Deal Breakdown and Who Walked Away

  • Some think Google backed out after due diligence (possibly over valuation or technical/financial findings), with Wiz spinning it as their choice.
  • Others think Wiz chose the IPO path to chase a higher long‑term valuation and avoid being tied to a single cloud (GCP).
  • Several note that, by the time diligence happens on a $23B deal, a lot of internal momentum exists; something nontrivial likely changed.

Valuation, Growth, and IPO vs. Acquisition

  • Wiz reportedly has $500M ARR, previously raised at a $12B valuation, and was offered ~$23B (45–50x ARR). Many call that “insane” or hard to justify versus typical cyber multiples.
  • Supporters argue: extreme growth (from zero to hundreds of millions ARR in ~4 years), strong product‑market fit, and large security budgets can support high multiples.
  • Skeptics compare this to other overhyped security or cloud firms and warn the TAM may not support such valuations.

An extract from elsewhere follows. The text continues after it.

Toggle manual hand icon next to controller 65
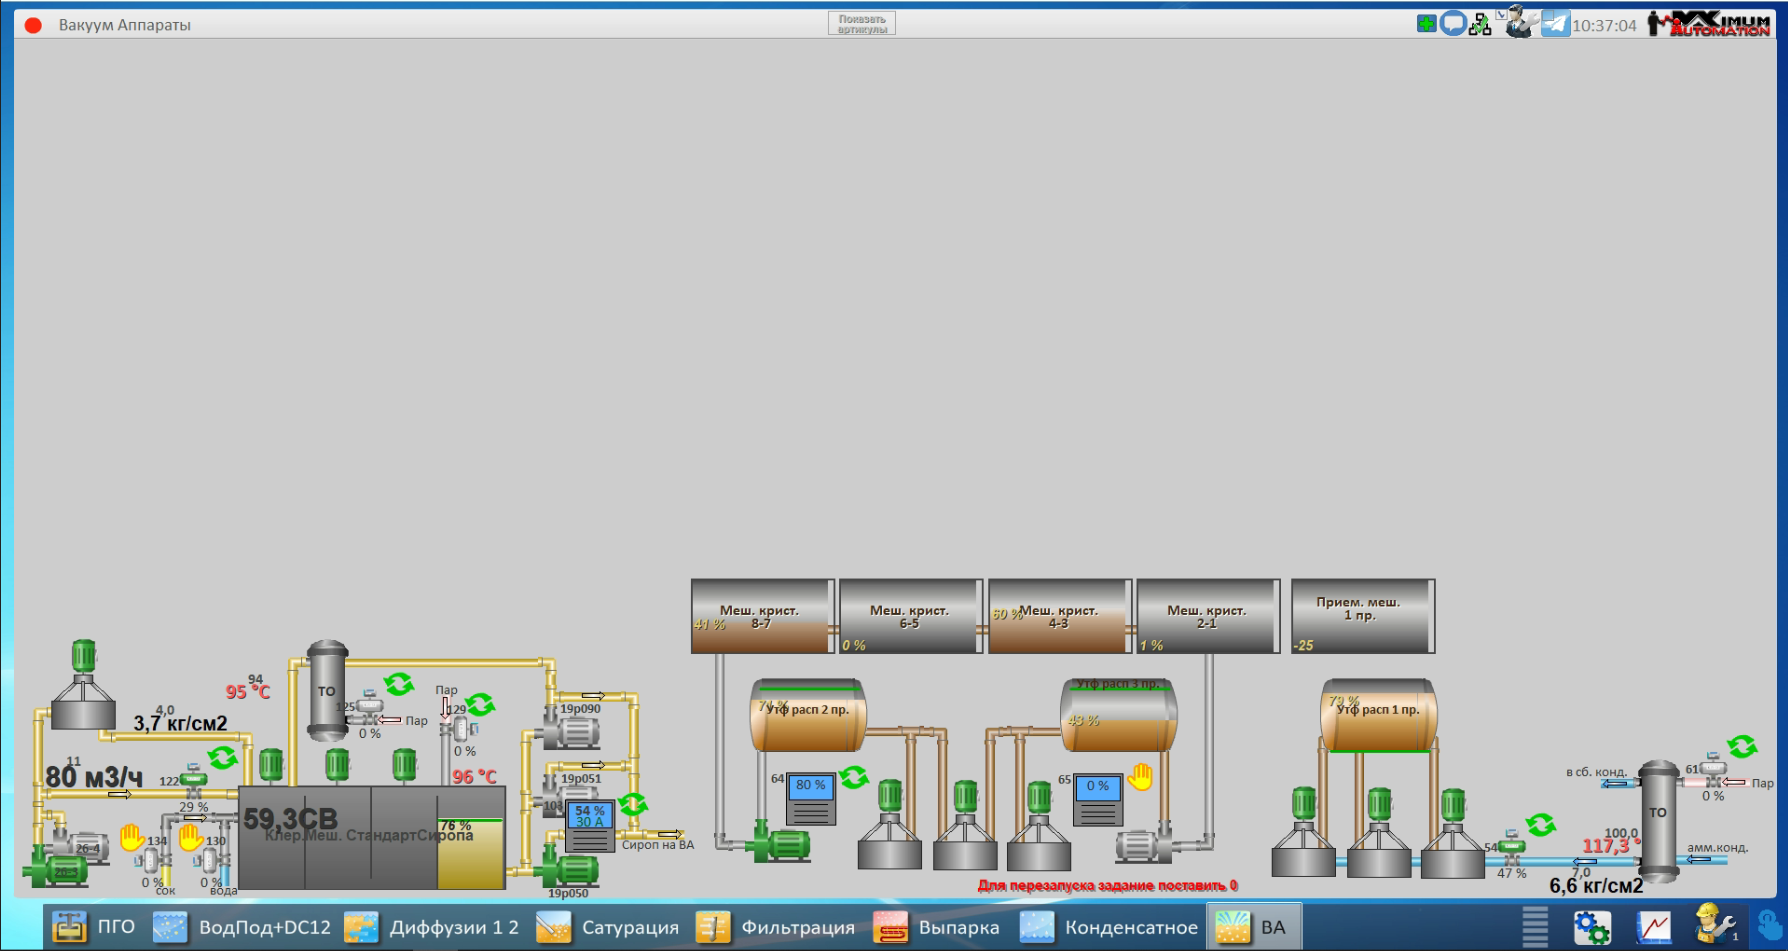The width and height of the screenshot is (1788, 951). [x=1140, y=777]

IPO success is seen as uncertain.

What Wiz Does and Market Context

  • Wiz is described as a cloud security / CNAPP platform: agentless scanning (e.g., cloning cloud volumes), asset graphing, vulnerability and malware detection, configuration and data‑sensitivity analysis.
  • It’s contrasted with endpoint‑focused tools like CrowdStrike; some note that Wiz doesn’t currently do endpoint security.
  • Several mention wide enterprise adoption (e.g., a large fraction of Fortune 100) but others had never heard of it, feeding skepticism.

Google’s Strategy and Alternatives

  • Some question why Google wouldn’t just build a competing platform; others say big companies often buy proven products rather than coordinate large internal builds.
  • Concerns that, if acquired, Wiz would be limited to GCP and possibly “Google‑killed” or overly integrated, harming multi‑cloud customers.

Regulation, Governance, and Ethics

  • Antitrust/FTC scrutiny of big‑tech deals is cited as a possible risk factor reducing the attractiveness of an acquisition.
  • A linked article about Wiz’s lead investor raises questions about CISO advisory programs and whether equity “points” resemble pay‑to‑play or kickbacks; opinions are split on whether this is merely aggressive but legal VC practice or ethically dubious.

Broader Themes

  • Debate over whether “it’s always about the money” vs. founders already being wealthy and optimizing for control or ambition.
  • General skepticism about tech overhiring, sky‑high valuations, and security vendors selling “checkbox” compliance rather than true safety.